Все происходящее в России сегодня мне так живо напоминает то время
– О мелких погромщиках не хочется говорить, а из крупных – Федора Абрамова, который потом очень пожалел о своем поведении, каялся, все осознал, – я лично не знал. Потом, когда у меня было трудное время в 80-е годы, когда меня никуда не брали на работу, и можно было опасаться, что опять привлекут за тунеядство или за что-то подобное, он через знакомых предложил мне быть его литературным секретарем. Это не состоялось просто потому, что через несколько недель после этого предложения он умер. Одним из главных инициаторов погрома был декан филфака Бердников, но я с ним никогда не встречался, он сделал успешную карьеру и уехал в Москву. Возможно, я не встречался с этими людьми еще и потому, что избегал этих встреч – боялся как-нибудь не так себя повести, сказать что-то не то. Но жизнь вообще-то сложнее этих черно-белых схем. Был ведь не только Федор Абрамов, был и Александр Дементьев, крупный партийный товарищ на филфаке и один из самых ярых тогдашних погромщиков, но потом он стал правой рукой Твардовского в передовом и либеральном “Новом мире”. И мне в этой ситуации было очень непросто сформулировать свое отношение к Дементьеву, тем более что в 60-е годы с ним постоянно имела дело моя мама, печатавшая в “Новом мире” свою резонансную статью о подделках и фальсификациях в отношении Горького и Ленина. Мама очень мучилась, но статья появилась именно по инициативе и при поддержке Дементьева. В общем, история сложнее простых оценок, у меня до сих пор нет ответа – как воспринимать таких людей, как Дементьев или Абрамов.

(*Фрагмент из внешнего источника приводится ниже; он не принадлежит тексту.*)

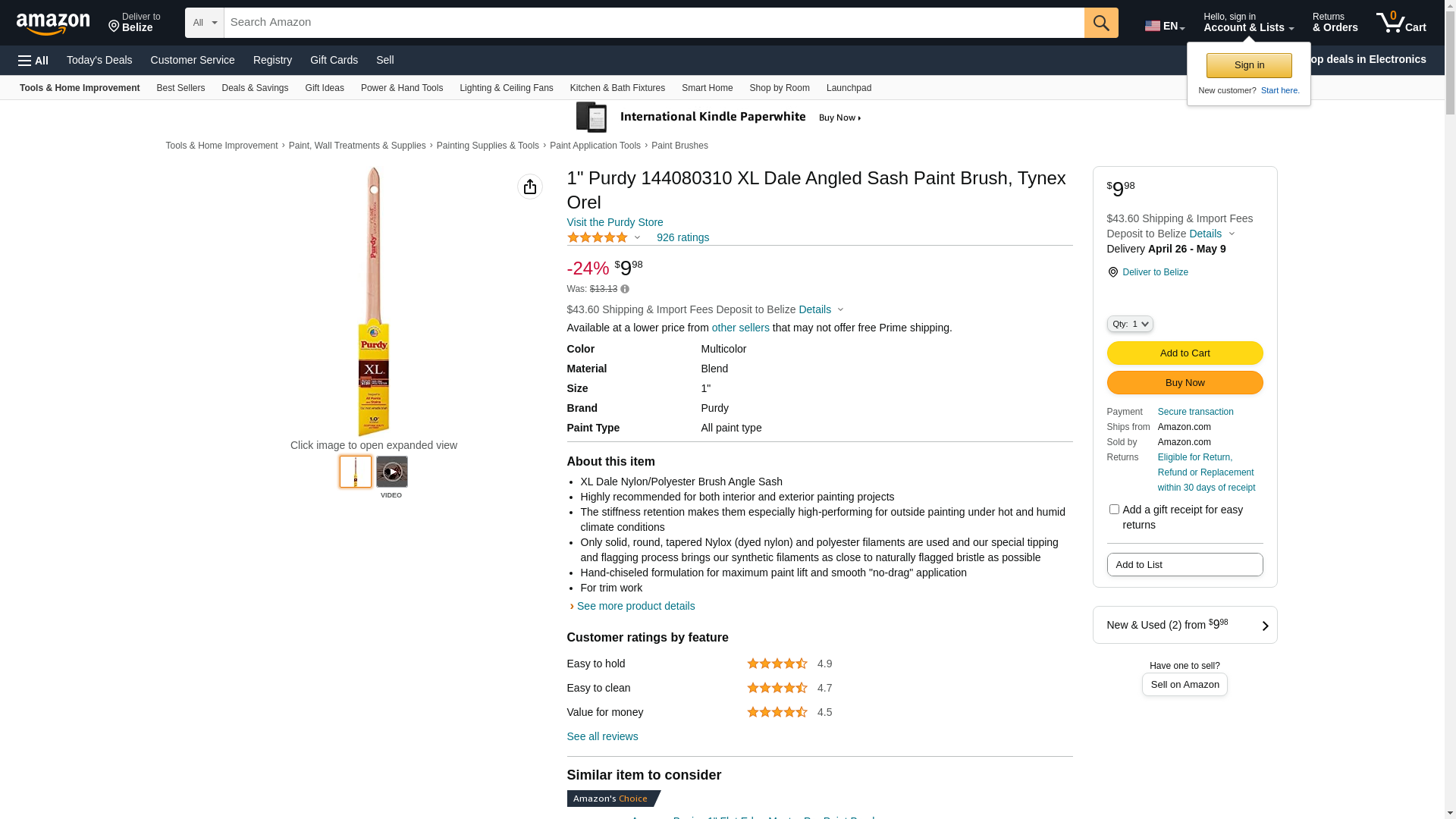Screen dimensions: 1456x819
Task: Click the Buy Now button
Action: [x=1185, y=382]
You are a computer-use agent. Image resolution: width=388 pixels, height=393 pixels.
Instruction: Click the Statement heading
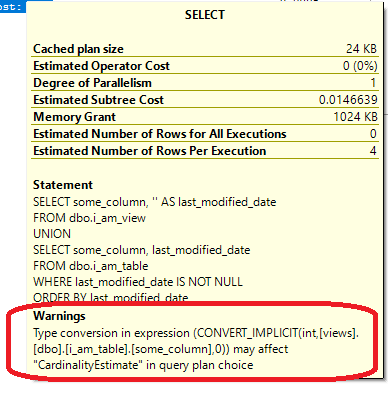(x=63, y=185)
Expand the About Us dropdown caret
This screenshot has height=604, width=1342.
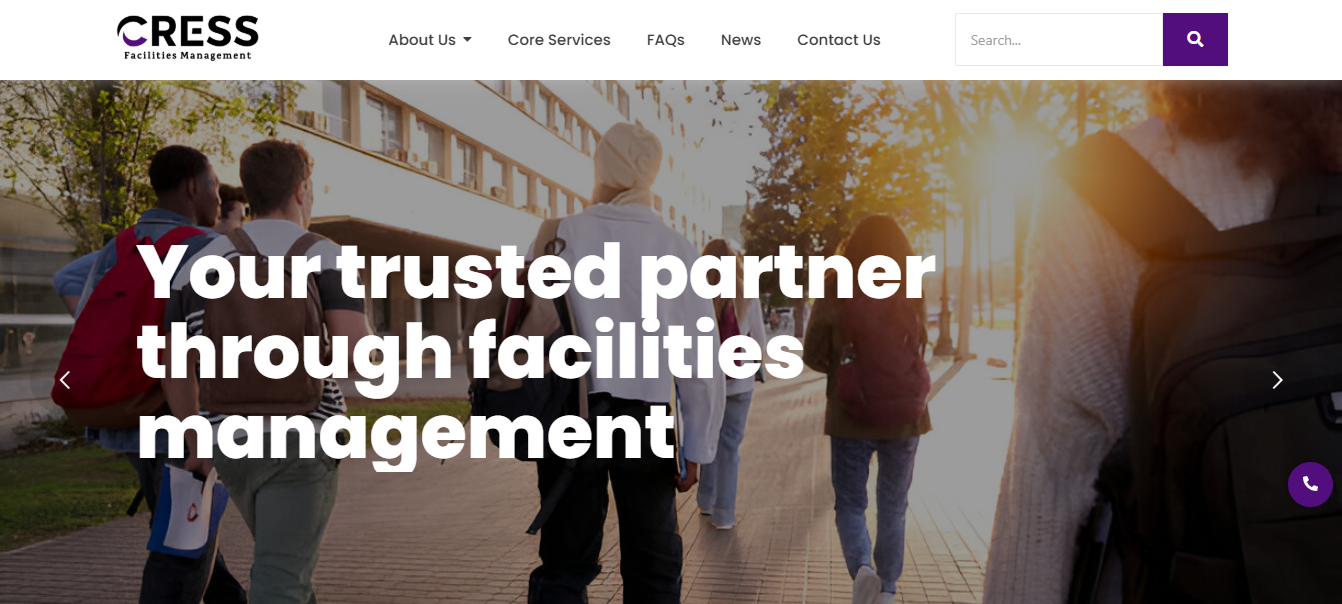[467, 40]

Но я все же думаю, что каждый человек развивается и меняется, и судить надо не по его ранним годам, а по зрелым деяниям.
– В разных древних сказаниях нередко встречается сюжет, когда, наоборот, бес искушает святого старца, тот оступается всего раз – и вся святость идет насмарку…

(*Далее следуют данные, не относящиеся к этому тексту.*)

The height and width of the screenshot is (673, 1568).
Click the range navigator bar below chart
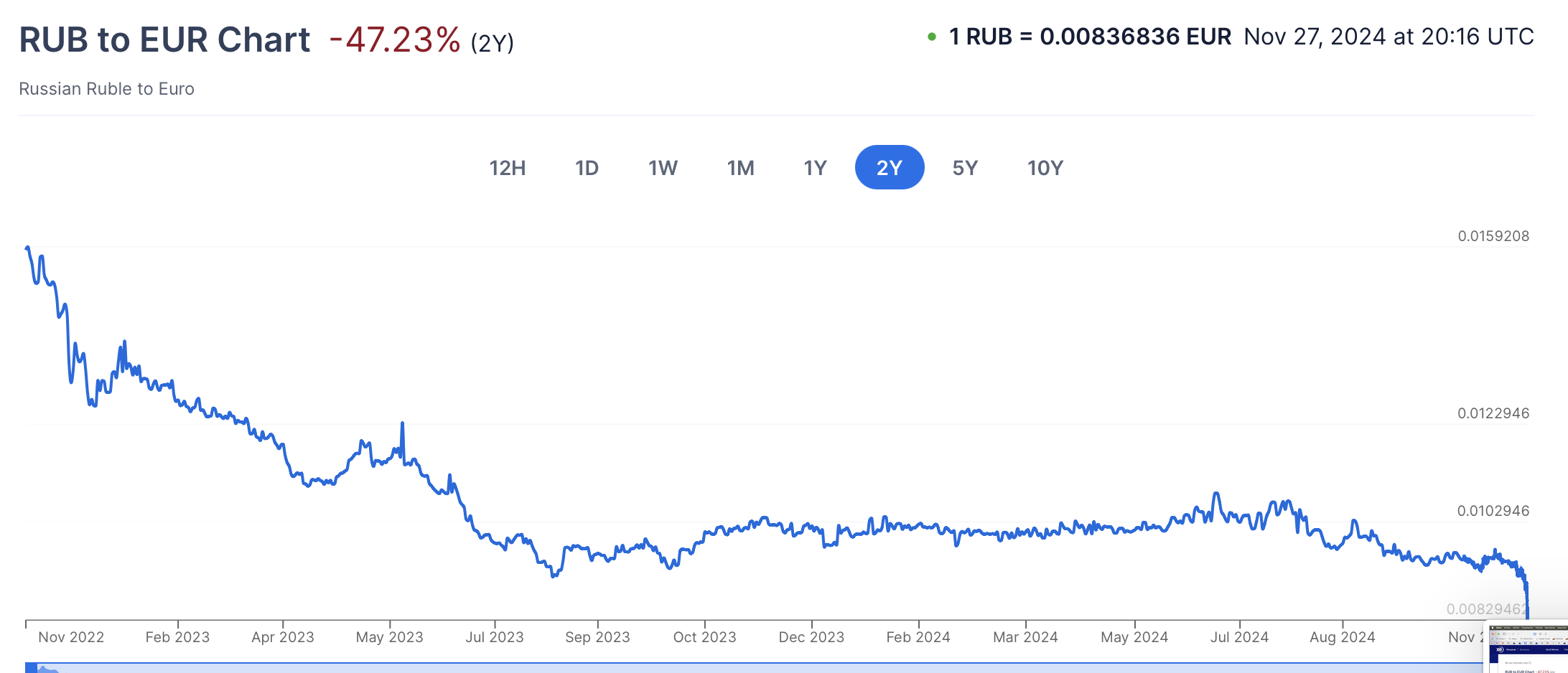click(754, 668)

– Но чаще все-таки бес овладевает нами в юности, а в зрелости у нас оказывается достаточно нравственных сил, чтобы осознать опасность и изгнать беса навсегда.
По словам Константина Азадовского, сегодня многое из того, что он видит в России, было бы правильно определить как бесовщину, и именно поэтому стоит помнить тот погром лучших филологов страны, который происходил в Ленинградском университете 5 апреля 1949 года.